Currently, Batman v Superman has a 41 percent rating over at Rotten Tomatoes, which is an even lower score than Man of Steel, a movie that director Zack Snyder is still defending three years later.
Batman v Superman will likely be a massive box office hit no matter what critics say. It’s already made between $20-25 million in advance ticket sales with experts predicting that it may make up to $140 million in its opening weekend.
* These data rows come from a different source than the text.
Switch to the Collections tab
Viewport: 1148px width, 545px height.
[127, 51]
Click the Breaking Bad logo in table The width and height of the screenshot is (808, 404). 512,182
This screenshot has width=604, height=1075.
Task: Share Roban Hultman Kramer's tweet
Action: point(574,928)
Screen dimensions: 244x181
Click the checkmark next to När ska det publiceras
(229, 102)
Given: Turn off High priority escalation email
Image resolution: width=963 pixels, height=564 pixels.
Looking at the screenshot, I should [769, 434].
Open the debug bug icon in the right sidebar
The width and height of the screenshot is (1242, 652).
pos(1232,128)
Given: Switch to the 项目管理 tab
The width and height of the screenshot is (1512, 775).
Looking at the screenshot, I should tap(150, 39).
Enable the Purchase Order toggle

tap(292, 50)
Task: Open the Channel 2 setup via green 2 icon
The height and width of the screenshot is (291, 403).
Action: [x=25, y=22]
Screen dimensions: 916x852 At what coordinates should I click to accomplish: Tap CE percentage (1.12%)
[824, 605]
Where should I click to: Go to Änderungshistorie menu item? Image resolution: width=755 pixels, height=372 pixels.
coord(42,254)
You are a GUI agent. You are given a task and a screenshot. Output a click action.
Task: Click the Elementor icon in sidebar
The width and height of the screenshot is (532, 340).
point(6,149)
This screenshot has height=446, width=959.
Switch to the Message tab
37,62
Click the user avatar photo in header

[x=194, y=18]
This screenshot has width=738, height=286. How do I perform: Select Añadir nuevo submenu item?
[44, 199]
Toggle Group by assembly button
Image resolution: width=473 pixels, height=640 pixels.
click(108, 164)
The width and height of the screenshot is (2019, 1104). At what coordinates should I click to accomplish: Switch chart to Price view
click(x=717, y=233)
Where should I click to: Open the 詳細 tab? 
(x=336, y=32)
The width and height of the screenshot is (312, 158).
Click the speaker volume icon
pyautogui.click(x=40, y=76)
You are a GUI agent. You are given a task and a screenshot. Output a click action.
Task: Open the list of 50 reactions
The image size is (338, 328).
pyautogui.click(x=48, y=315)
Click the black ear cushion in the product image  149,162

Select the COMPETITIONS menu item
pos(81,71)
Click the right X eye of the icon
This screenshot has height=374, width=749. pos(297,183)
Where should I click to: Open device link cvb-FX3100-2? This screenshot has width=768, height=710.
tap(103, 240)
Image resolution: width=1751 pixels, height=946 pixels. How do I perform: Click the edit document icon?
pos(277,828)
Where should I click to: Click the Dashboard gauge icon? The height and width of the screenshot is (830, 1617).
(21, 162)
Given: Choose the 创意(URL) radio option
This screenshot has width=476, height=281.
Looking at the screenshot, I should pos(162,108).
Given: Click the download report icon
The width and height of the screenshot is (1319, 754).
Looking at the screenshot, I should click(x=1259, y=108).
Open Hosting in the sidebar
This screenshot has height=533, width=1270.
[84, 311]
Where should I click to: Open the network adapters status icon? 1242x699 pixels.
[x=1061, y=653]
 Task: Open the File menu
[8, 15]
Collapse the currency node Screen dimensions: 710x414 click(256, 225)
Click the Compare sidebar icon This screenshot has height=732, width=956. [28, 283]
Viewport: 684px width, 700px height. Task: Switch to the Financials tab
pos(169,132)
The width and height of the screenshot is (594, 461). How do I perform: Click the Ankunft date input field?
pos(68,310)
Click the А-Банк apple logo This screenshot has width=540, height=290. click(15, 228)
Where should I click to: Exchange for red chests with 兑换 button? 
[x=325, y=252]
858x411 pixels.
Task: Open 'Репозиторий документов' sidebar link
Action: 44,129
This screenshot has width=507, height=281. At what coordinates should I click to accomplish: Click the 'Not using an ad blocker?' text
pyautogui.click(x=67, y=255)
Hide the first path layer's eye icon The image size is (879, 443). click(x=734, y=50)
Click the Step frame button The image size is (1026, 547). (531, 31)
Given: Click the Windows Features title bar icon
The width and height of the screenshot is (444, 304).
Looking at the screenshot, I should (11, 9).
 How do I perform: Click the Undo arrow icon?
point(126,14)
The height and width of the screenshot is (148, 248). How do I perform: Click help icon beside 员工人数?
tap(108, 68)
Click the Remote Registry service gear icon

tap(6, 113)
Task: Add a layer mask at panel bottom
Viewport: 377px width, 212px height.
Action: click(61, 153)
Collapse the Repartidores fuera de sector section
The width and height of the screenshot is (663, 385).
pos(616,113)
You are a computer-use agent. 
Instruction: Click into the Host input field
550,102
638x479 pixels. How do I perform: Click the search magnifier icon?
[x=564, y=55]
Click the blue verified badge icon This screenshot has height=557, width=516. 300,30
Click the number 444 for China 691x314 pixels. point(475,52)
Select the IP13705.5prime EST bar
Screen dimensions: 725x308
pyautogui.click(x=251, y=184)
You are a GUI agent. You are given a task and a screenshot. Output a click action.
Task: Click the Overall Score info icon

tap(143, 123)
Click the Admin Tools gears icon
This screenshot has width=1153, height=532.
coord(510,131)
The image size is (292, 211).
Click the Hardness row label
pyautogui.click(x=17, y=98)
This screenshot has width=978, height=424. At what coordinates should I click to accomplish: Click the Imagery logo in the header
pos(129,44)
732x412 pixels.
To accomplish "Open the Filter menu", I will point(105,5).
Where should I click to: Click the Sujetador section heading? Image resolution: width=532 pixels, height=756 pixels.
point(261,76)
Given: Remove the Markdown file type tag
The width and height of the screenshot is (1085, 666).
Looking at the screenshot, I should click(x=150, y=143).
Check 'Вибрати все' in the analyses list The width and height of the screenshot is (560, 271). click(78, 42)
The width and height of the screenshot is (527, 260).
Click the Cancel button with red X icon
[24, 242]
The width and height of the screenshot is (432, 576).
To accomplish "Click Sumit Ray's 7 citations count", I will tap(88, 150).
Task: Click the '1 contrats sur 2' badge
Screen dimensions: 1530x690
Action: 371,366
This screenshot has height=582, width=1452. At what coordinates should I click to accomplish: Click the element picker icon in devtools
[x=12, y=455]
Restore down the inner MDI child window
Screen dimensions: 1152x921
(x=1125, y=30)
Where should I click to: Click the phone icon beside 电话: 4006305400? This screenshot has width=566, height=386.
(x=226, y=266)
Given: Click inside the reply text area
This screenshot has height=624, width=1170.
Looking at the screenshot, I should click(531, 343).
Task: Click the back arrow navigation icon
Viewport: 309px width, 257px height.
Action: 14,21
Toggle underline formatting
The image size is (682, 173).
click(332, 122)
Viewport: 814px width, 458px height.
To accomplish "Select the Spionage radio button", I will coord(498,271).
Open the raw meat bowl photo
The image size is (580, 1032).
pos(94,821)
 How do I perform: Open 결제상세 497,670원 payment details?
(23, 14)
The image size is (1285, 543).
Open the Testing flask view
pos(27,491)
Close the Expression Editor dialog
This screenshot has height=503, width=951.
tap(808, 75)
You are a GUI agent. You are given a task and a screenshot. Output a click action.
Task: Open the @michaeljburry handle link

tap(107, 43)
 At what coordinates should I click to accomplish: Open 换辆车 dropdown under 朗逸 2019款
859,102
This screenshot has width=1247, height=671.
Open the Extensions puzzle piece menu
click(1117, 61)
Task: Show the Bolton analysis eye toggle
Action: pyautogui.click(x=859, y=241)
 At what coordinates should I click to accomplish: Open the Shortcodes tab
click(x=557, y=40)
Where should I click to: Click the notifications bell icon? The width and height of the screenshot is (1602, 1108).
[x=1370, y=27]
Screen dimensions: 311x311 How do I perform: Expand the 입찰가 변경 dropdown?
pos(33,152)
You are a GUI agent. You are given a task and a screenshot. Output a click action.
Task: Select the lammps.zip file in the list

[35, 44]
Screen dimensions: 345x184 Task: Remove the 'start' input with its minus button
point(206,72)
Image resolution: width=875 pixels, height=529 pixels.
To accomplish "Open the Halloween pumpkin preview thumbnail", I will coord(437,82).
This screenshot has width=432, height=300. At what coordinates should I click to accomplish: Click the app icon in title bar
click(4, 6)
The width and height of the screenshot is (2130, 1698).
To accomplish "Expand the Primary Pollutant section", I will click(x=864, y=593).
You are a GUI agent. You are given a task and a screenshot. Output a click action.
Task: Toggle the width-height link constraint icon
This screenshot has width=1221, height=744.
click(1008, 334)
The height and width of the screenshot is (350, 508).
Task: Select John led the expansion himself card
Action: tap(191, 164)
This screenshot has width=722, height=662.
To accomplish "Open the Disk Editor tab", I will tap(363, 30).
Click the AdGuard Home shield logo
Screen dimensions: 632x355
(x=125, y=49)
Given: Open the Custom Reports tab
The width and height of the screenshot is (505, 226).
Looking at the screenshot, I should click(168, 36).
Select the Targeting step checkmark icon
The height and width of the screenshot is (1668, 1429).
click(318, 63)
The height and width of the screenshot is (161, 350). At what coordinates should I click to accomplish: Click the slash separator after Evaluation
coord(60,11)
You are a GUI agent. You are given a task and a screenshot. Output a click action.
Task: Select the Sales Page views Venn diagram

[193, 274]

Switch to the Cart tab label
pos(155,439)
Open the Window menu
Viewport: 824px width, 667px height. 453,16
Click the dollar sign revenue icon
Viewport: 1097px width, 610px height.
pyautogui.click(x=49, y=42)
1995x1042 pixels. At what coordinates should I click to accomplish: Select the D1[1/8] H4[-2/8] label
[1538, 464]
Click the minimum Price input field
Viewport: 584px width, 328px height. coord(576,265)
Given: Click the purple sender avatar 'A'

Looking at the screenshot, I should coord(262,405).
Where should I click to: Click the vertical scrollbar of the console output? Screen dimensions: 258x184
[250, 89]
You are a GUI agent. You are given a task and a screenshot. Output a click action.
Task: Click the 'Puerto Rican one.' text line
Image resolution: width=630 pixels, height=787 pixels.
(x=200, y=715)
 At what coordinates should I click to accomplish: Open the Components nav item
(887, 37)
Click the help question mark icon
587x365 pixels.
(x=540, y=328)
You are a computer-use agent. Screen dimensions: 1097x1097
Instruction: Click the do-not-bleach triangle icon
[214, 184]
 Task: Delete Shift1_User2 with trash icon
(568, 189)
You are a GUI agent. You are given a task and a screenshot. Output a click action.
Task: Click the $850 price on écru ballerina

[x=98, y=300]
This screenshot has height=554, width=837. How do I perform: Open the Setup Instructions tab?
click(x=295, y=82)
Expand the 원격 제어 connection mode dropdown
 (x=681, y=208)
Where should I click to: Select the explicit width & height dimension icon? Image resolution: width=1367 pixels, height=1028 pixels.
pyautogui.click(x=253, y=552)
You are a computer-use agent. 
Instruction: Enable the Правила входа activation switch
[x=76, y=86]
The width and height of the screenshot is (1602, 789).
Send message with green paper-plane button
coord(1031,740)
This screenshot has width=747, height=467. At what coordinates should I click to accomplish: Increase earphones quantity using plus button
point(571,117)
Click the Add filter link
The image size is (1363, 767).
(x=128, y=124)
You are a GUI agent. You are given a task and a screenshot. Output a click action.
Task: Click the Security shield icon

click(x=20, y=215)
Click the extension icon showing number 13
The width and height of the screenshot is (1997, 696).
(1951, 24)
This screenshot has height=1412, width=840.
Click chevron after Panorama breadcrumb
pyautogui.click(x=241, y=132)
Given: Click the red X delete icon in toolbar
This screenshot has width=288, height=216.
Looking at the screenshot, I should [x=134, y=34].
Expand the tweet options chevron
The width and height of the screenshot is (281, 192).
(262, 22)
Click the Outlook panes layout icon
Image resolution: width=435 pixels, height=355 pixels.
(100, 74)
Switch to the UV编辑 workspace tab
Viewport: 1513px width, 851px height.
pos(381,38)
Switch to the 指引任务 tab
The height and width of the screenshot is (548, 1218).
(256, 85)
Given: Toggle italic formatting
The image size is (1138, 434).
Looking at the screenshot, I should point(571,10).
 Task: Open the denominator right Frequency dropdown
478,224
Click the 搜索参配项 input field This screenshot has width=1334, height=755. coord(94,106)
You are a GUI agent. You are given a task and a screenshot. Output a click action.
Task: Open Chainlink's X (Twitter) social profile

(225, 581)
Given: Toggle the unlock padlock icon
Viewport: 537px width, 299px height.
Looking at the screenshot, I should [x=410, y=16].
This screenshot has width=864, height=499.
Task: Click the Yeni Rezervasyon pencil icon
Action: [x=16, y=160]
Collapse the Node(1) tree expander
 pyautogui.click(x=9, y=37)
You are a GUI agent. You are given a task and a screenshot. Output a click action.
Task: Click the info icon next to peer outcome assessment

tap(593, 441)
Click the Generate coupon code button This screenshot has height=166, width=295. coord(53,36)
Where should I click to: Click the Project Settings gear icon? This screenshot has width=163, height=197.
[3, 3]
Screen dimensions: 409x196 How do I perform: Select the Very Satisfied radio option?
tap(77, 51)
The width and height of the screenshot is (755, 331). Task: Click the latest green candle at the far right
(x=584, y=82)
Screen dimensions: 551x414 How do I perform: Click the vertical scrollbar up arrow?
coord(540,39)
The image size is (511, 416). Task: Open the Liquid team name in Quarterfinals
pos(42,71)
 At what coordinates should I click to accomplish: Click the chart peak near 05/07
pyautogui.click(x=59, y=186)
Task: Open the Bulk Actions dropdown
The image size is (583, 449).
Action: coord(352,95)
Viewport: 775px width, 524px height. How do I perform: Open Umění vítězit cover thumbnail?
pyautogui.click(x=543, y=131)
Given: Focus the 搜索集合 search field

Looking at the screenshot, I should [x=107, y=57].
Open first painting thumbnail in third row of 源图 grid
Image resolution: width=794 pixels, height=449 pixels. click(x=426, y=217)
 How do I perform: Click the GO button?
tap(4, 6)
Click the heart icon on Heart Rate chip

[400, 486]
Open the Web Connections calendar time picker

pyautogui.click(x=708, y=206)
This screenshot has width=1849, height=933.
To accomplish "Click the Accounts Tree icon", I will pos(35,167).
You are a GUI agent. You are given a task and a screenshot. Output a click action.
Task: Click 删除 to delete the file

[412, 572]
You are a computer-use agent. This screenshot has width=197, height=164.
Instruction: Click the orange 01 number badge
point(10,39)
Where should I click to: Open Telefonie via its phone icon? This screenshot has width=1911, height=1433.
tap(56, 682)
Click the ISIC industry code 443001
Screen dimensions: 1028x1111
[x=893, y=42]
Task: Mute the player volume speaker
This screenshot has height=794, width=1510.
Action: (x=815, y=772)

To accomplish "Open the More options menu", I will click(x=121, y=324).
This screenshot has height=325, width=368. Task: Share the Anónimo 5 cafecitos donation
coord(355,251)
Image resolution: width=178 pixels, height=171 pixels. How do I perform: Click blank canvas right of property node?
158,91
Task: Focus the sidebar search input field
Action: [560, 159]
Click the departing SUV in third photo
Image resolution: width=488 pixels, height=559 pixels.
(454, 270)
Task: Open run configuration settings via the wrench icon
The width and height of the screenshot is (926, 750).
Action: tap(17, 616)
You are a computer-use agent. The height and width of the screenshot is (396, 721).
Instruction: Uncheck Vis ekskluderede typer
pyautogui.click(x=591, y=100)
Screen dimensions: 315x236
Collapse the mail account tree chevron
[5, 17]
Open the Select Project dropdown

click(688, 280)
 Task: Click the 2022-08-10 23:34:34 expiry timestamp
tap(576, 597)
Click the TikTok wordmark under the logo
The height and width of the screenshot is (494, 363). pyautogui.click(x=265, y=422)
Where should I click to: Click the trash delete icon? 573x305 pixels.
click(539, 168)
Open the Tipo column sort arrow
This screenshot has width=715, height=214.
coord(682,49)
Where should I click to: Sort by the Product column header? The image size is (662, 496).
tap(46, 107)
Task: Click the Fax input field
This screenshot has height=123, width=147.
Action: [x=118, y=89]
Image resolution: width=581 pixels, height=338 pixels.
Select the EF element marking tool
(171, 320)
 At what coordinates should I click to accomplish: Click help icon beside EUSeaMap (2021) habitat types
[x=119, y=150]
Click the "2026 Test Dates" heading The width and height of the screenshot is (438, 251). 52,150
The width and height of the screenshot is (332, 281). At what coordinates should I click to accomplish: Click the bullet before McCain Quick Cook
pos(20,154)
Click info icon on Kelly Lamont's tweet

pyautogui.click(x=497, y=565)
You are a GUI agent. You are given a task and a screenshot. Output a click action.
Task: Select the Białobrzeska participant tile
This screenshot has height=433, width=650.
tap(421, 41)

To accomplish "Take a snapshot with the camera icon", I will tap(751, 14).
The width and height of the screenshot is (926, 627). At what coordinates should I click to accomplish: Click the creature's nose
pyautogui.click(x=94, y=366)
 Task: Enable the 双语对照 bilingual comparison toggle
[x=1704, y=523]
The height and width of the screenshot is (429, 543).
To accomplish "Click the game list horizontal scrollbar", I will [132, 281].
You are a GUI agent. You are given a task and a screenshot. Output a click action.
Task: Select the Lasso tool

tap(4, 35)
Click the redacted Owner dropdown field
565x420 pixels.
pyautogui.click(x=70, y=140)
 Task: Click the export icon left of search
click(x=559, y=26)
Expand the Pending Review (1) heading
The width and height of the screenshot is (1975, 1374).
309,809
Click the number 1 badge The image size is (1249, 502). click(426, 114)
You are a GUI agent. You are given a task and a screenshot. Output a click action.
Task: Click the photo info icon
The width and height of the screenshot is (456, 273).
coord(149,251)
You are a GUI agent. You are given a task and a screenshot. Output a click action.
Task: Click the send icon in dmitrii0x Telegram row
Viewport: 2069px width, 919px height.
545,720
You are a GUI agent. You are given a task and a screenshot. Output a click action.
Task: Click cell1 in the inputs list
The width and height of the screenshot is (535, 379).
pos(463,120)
And for many, the reviews have been amusing to read.
But that hasn’t stopped some Batman, Superman, and DC Comics fans from claiming that Disney and Marvel are paying film critics to post bad reviews to ruin Batman v Superman’s success.
The idea of film critics being paid for reviews by movie studios was floated earlier this year by screenwriter Max Landis (Chronicle, Victor Frankenstein), who has received some negative film reviews during his career. He later retracted it once critics denied it and asked him for names. Even Roger Ebert has debunked the idea that critics are paid for reviews in a 1994 review.
But that doesn’t seem to be evidence enough for some Batman v Superman fans.
All you Disney puppets who conspired against BvS Wil get what's coming to you!— Ggddf (@dcfanboyyyy) March 23, 2016
The conspiracy theorists have in turn triggered a wave of people making fun of their suspicion that the negative Batman vs Superman reviews were orchestrated by Disney.
I like how even though early reviews are positive, there's conspiracy theories for why critics will dislike Batman vs. Superman.— Stephan Krosecz (@Krosecz) March 22, 2016
people seem very convinced that there is some kind of conspiracy behind the poor reviews of #BvS and honestly, why.— Katsian Andor (@dogunderwater) March 23, 2016
Movie critics don't like a movie – well, it's a conspiracy!— Mathew Buck (@FB_BMB) March 23, 2016
Yeah, I'm sure that's it, fanboys.
Screen Rant also quashed the idea that critics are being paid, saying that if someone had it would’ve gotten out by now.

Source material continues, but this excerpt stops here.